SFMTA’s Own Video Punks Valencia Center-Running Bike Lane

Video indicates SFMTA officials think they just need to educate people on how to use it

A still from the video. Note the turning car, which comes within just a couple of feet of the exposed cyclist. Believe it or not, the video presents this as a good thing.

Note: GJEL Accident Attorneys regularly sponsors coverage on Streetsblog San Francisco and Streetsblog California. Unless noted in the story, GJEL Accident Attorneys is not consulted for the content or editorial direction of the sponsored content.

SFMTA dropped a six-minute instructional video on Friday, explaining to cyclists how to use the now-infamous center-running unprotected bike lane they installed on Valencia this past summer.

Advocates of all stripes were appalled by the video's implication, that the serious crashes that have occurred since the experimental lane's installation were a matter of people not understanding how to use it. Over the weekend the Tweet for the video was thoroughly ratioed, with about 43,000 views and over 50 comments as of Monday afternoon. Almost all of the comments were negative; many expressed outrage.

A Tweet from Maureen Persico, one of the founders of the People Protected Bike Lane movement in San Francisco.

"This video provides information on how to navigate Valencia street with the new safety measures installed, such as the center running protected [emphasis added] bikeway and several new traffic regulations that are part of the pilot design," goes the video's narration.

First, the narrator lies repeatedly and calls it a "protected" bike lane. There are no protective barriers--just a plastic curb that any car can easily mount and plastic posts that are designed not to damage or otherwise interfere with automobiles.

The video then describes how to navigate it as a cyclist mainly, but also as a driver, adding that U-turns and left turns are banned for motor vehicles. As we've documented, these turns happen continually and the video's not going to change that fact.

As Bruce Halperin points out in his Tweet above, clearly, if a street design is so confusing that it requires an educational video, it's failed. Besides, just look at the lead image, taken from the SFMTA's video, of a turning driver nearly clipping a cyclist waiting in the bike box. Going by the voice-over, the video makers apparently think having cyclists wait exposed in the middle of an intersection full of turning cars is a good thing.
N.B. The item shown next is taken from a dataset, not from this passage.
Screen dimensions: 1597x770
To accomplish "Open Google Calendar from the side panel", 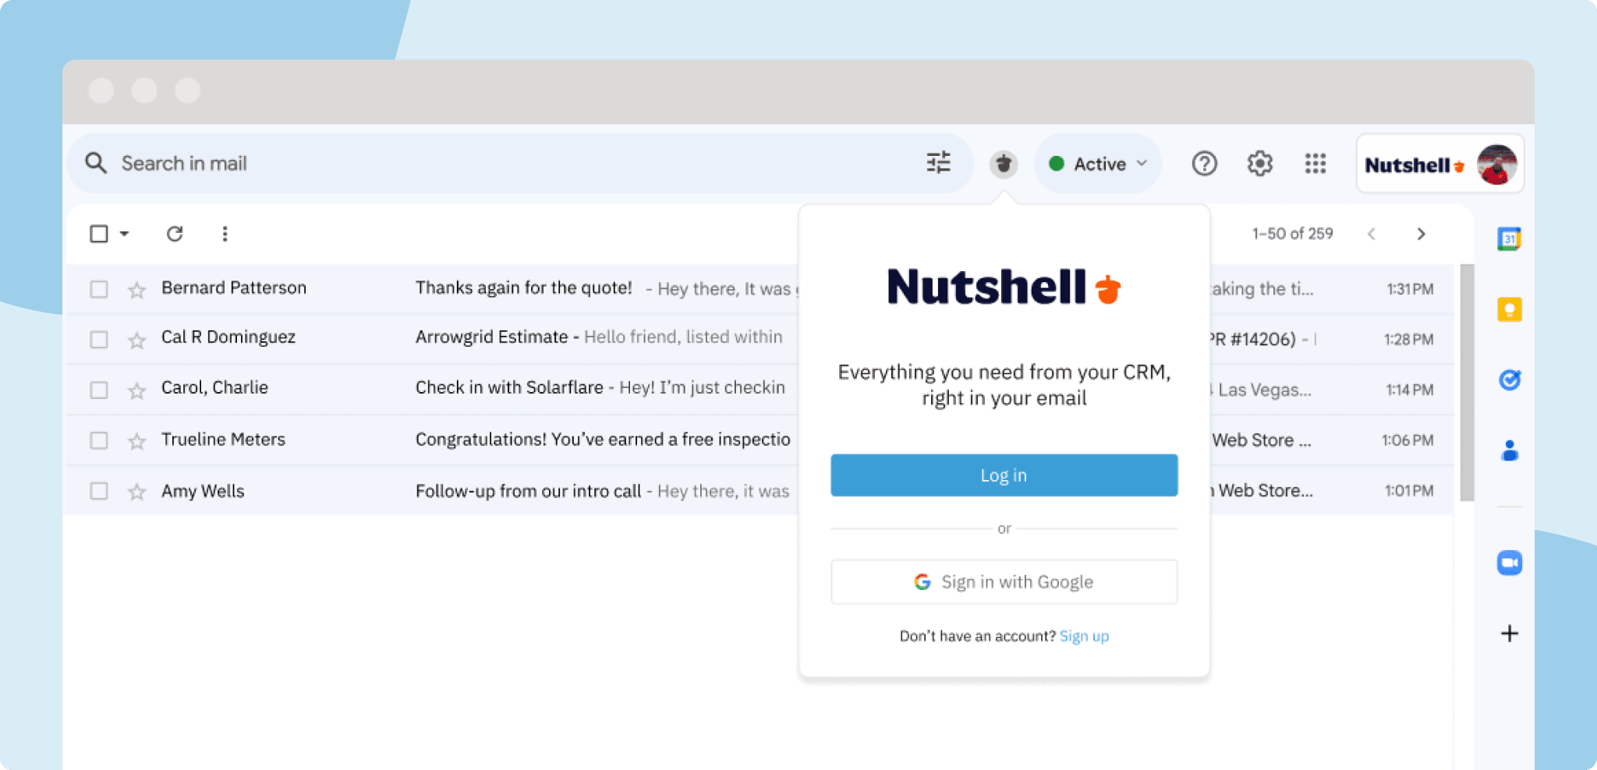I will tap(1510, 238).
Matt Brezina, the other founder of the People Protected Bike Lane movement in San Francisco, asked for people to be sacked in response to the video.

Meanwhile, successful, Dutch-inspired designs are intuitive and don't require an educational video. All they require are videos to show American planners and politicians who aren't familiar with them how they work. Those are the videos that SFMTA's Board of Directors and other politicians really need to watch.

As many people pointed out on Twitter, it's hard to believe the Valencia video isn't intentional self-parody. Maybe SFMTA staff made it because they're like a POW blinking in Morse Code, pleading for help from the bowels of One South Van Ness.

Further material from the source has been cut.